The 1930s was a defining decade for the United States; the Dust Bowl swept across the nation’s prairies, and the decade was bookended by the crash of the stock market in 1929 and the beginning of America’s involvement in World War II in 1941. The families who held onto their farming and ranching operations during the thirties were strong, hearty, and rare. While less impacted by dust and drought than eastern Colorado or Nebraska, northwest Colorado saw its fair share of families forced to sell their ranching operations due to the economic fallout. Today, what is known as the Knott Home Place, located south of Steamboat Springs, was one such property. Luckily, it landed in loving hands.
In 1936, Courtney and Emma Ives traded their ranch in Steamboat to purchase a ranch south of town. The Ives’ primarily used the new property to raise sheep, but their background was in breeding and selling draft horses.

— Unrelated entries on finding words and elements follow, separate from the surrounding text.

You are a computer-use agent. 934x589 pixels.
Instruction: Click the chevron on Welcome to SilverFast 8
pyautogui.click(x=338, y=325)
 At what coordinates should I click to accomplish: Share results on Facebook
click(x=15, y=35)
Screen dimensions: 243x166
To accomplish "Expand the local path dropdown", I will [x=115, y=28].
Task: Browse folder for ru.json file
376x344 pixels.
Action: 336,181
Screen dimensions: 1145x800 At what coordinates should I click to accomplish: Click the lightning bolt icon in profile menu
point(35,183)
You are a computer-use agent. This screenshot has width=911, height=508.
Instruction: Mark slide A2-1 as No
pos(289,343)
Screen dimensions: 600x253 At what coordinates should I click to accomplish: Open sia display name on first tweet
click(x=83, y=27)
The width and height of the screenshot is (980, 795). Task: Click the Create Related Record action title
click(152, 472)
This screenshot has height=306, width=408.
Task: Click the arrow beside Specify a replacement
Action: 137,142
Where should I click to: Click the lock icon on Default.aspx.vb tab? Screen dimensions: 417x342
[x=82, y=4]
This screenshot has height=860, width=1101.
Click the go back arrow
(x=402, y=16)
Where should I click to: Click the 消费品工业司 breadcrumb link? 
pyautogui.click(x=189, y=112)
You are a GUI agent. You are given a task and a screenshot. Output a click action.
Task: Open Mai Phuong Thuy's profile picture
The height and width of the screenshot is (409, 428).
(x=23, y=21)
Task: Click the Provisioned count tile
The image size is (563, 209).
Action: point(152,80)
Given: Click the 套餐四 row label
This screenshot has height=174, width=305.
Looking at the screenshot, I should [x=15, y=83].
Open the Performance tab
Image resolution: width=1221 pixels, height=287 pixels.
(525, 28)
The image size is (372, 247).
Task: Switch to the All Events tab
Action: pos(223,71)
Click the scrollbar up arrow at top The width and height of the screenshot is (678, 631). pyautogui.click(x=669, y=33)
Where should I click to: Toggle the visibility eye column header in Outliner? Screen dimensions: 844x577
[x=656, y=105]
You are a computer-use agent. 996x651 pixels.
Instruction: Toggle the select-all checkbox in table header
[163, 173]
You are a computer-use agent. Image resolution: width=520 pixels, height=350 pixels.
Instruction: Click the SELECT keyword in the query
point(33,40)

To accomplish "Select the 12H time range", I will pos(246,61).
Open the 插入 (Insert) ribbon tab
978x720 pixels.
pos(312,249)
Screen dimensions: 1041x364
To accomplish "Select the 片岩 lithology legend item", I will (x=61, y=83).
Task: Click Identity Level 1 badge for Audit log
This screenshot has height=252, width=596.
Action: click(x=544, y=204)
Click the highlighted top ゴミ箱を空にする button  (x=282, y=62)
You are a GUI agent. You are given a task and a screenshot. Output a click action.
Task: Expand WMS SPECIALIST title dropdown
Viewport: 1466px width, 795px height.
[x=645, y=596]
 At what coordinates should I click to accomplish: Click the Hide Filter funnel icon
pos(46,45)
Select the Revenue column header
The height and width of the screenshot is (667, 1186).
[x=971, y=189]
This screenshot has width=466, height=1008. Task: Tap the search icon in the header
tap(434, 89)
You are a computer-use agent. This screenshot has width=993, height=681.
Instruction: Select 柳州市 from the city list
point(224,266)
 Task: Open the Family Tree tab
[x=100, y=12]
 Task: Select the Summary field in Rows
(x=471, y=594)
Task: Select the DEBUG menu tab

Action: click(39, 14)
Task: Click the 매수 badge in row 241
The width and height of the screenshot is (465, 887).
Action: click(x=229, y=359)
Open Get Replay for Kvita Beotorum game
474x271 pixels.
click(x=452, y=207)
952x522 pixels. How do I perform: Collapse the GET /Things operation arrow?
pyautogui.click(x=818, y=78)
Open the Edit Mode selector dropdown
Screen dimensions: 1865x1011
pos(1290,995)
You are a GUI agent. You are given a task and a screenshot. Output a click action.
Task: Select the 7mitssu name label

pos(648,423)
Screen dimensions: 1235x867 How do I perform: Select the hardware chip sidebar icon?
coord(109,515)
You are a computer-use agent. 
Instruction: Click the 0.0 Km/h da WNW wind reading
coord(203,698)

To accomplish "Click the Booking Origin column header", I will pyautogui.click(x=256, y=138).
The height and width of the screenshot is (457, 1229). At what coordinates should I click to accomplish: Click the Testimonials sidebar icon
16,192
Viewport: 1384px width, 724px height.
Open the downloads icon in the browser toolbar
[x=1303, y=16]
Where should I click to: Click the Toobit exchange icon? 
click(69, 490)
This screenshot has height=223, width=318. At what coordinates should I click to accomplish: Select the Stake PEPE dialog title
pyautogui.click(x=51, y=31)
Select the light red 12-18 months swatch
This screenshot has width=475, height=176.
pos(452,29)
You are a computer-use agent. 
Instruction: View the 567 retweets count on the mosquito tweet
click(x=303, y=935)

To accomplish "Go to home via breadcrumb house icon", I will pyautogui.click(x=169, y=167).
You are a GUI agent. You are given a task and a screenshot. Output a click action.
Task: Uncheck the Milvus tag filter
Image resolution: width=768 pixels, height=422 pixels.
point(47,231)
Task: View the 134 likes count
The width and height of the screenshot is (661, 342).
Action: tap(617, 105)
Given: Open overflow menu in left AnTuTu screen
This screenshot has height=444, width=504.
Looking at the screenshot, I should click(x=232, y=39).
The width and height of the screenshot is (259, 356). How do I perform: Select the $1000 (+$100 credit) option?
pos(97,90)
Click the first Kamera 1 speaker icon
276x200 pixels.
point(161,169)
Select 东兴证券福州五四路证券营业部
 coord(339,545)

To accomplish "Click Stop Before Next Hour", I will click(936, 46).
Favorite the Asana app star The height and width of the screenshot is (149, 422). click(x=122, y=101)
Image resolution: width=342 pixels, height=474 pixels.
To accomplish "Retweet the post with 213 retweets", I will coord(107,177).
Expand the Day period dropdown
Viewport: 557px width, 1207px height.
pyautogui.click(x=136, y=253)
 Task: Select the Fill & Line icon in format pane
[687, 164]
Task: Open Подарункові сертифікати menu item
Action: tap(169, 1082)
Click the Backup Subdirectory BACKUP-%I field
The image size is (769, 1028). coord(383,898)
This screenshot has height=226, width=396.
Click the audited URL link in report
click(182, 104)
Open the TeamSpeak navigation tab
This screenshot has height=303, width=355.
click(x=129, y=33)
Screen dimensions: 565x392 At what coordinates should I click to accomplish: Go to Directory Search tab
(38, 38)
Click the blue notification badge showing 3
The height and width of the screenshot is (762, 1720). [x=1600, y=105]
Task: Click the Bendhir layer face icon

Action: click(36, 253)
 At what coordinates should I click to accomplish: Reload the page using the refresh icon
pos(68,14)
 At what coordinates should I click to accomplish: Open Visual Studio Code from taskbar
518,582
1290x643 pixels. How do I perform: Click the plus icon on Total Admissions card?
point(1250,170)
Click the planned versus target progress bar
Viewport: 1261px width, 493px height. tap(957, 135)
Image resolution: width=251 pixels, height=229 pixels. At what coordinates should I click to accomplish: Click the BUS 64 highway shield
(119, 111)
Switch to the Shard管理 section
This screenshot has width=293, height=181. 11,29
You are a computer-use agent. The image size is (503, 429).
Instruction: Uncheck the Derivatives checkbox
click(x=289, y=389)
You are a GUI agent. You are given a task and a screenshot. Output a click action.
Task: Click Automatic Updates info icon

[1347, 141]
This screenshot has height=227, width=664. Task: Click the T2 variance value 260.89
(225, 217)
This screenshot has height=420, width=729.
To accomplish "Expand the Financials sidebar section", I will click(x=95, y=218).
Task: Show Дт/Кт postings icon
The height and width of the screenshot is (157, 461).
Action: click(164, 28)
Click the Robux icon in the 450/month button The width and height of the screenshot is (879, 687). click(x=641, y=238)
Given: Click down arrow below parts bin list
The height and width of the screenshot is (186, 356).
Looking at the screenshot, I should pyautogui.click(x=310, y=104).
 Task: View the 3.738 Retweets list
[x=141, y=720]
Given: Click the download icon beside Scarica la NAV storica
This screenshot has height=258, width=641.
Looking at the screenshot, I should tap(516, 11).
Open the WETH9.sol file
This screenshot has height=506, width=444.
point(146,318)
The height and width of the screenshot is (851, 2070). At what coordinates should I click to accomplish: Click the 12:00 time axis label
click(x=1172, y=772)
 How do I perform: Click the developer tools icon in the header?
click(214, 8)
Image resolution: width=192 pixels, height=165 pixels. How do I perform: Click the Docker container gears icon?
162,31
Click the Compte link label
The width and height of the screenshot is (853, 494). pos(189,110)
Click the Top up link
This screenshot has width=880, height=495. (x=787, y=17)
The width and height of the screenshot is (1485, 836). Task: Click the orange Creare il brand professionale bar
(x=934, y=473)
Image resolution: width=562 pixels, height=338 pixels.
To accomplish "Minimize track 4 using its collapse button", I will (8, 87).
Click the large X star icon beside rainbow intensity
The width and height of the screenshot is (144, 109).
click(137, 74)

Automobiles certainly existed in 1936, but ranch work in the mountains, and particularly feeding livestock in deep winter snow, required the use of original horse power. Finding early success on the ranch, Courtney and Emma slowly expanded their operation to include neighboring property. Eventually, they would even work with the U.S. Forest Service to lease public land to summer their sheep on. The lease was on Storm Mountain, what we know today as Mt. Werner and the Steamboat Ski Area. Imagine, instead of hikers and bikers dotting the slopes like they do today, ewes and lambs were spotted grazing along the mountain in the summertime. The Steamboat gondola and mid-mountain lodges certainly weren’t in place back then!
In addition to expanding their property, Courtney and Emma would also watch their family expand on the ranch. Together, they would pave the way for two daughters, multiple grandchildren, great-grandchildren, and even great-great grandchildren to call the Knott Ranch home. Courtney and Emma’s daughter, Doris, would eventually marry local rancher Dan Knott, and they would be the first generation to take over management of the property, and with it, a name change. The Knott Home Place was now the ranch’s official designation.
Today, while the Knott family still raises market lambs in the summer, the ranch is primarily a cow-calf operation with enough native grass hay produced on the property to sustain the herd through the long Routt County Winters. Three-year-old Ella Mae Knott (named after Dan Knott’s mother) and her one year old brother, Collin, follow four generations before them on the Knott Ranch. This is the property that their father and grandfather grew up on and where two sets of their great grandparents are buried. While Ella is only three, she still gets taken along to move cattle and monitor irrigation. She particularly enjoys calving season, when a cold calf might have to call the family mudroom home for a night.
To ensure that this place and what it represents will be available for Ella and Collin, and the sixth, seventh, and eighth generations of their family, the Knotts decided a conservation easement was the right tool to conserve their ranch and their family heritage. Over the course of several years, and in partnership with the Colorado Cattlemen’s Agricultural Land Trust (CCALT), the family conserved 1,940 acres of their property, forever protecting the land and water that Courtney and Emma were drawn to so long ago; and honoring the blood, sweat, tears, and effort that multiple generations of their family have invested in the land since.
Properties like the Knott Ranch are particularly special to CCALT because they connect conservation to people in a way that not all conservation projects can. By placing their ranch in a conservation easement, the Knott family will not only leave a legacy of land in Routt County, but they will also leave a legacy of family and a chance for others to follow in the their footsteps and carry on this ever-threatened way of life.
“In 2036, we want to see this property become a Centennial Ranch. We want to raise the fifth generation on this ranch and give them the opportunity to connect a sense of self with a sense of place. They will face their own challenges when it comes time for them to run this operation. But for the foreseeable future, we feel we have the ranch in a stable position.” – Tyler Knott (Ella and Collin’s dad)
*To receive a Centennial Farm or Ranch classification, a property must be a working farm or ranch and must have remained in the same family continuously for 100 years or more.
**Routt County is a conservation priority for CCALT, and to date, the land trust has conserved more than 32,000 acres in the county.